The complex and dynamic nature of the wireless marketplace makes it unwise for the FCC to impose a set of prescriptive rules regarding the transmission, storage, and use of data to or from wireless devices.
In the span of just a few years tidal waves of continuous technological innovation have transformed wireless services. The days when wireless was a voice-centric service have given way to a new era. Wireless now serves a data-centric platform offering an expanding array of complex functionalities.

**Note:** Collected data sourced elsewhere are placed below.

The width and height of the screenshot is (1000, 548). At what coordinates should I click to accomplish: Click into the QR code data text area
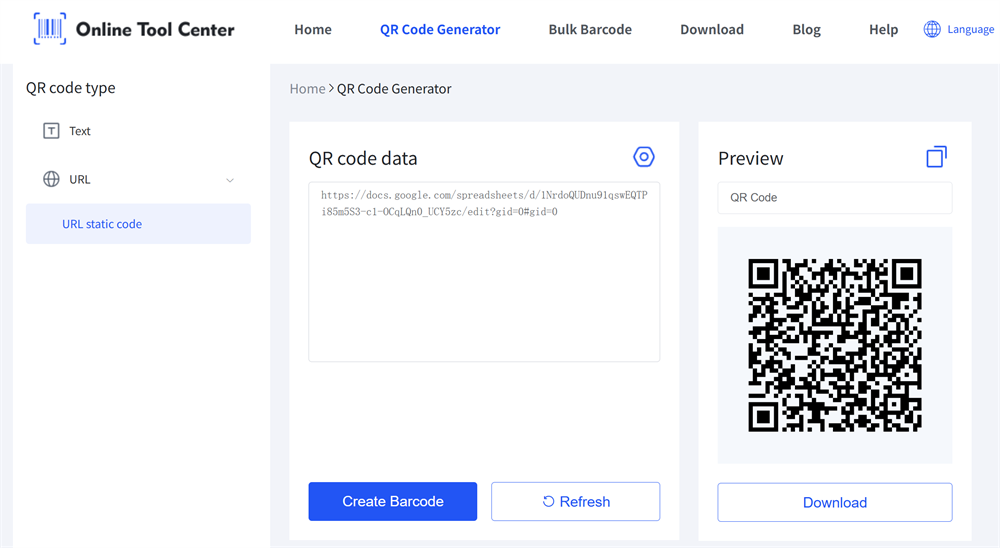click(x=484, y=290)
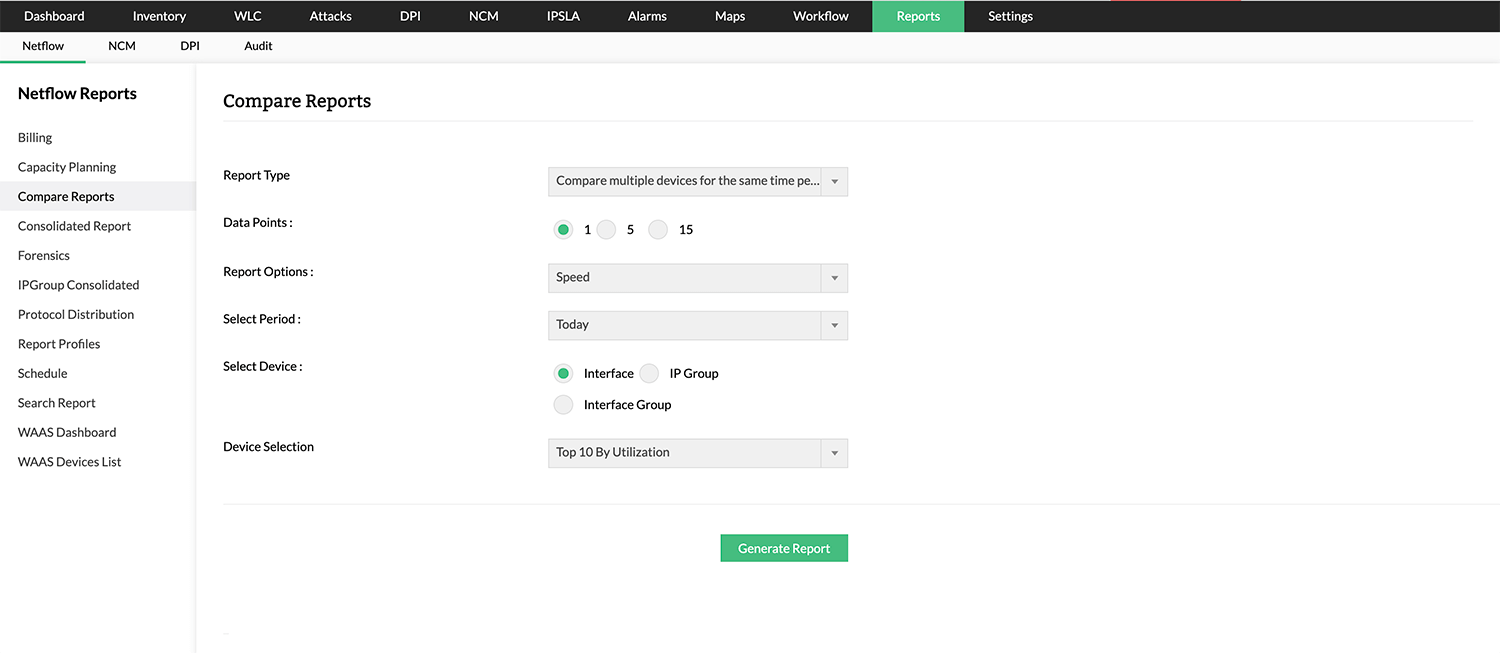Open the Schedule page
1500x653 pixels.
point(42,373)
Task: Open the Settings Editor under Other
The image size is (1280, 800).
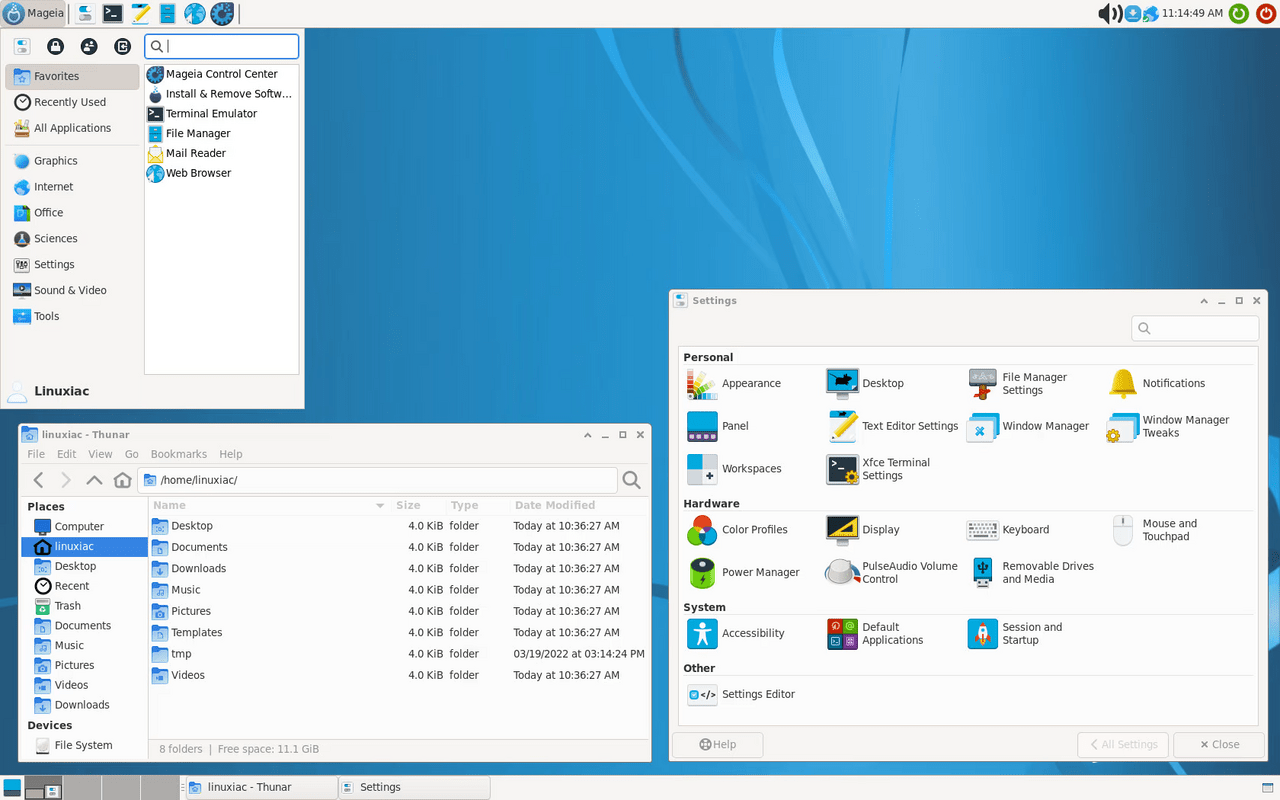Action: pos(760,694)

Consumers are increasingly adopting smartphones which include features like specialized operating systems and web browsers, streaming video viewing capabilities, downloaded apps, microSD chips for extra data storage, Wi-Fi connectivity and tethering, and built-in digital cameras.
This transformation cautions against any attempt to force-fit onto today's wireless data and information services market a set of requirements geared to traditional telephone services. In the face of such rapid change and growing complexity, rigid rules covering the myriad of mobile functions involving consumers' data use and storage are impractical and a potential obstacle to continuing innovation. And a thicket of new rules would run counter to the light-touch regulatory environment in which the dynamic wireless market emerged.
If wireless carriers once held exclusive or gatekeeper control over consumers' mobile data, they no longer do so now. In any number of circumstances, personally identifiable information as well as text or e-mail communications may be transmitted or stored with device manufacturers, cloud-based service operators, or mobile app providers. Wireless carriers do not typically have access to much of this information, or to other information or content generated by consumers and stored on their devices or transmitted via Wi-Fi connections instead of the carriers' mobile networks. (And in many cases consumers have a variety of tools at their disposal to determine access to and use of their personal data.)
This means that any attempt by the FCC to impose more stringent mobile data privacy rules on wireless carriers would at best amount to a piecemeal approach. That would leave unaddressed any mobile data privacy issues raised by all the remaining dimensions of the so-called wireless eco-system. Not to mention mobile data and information services are typically integrated with non-mobile or fixed components, offering consumers non-mobile applications and relying on fixed networks for backhaul and storage.
Congress never gave the FCC authority to comprehensively regulate mobile data privacy.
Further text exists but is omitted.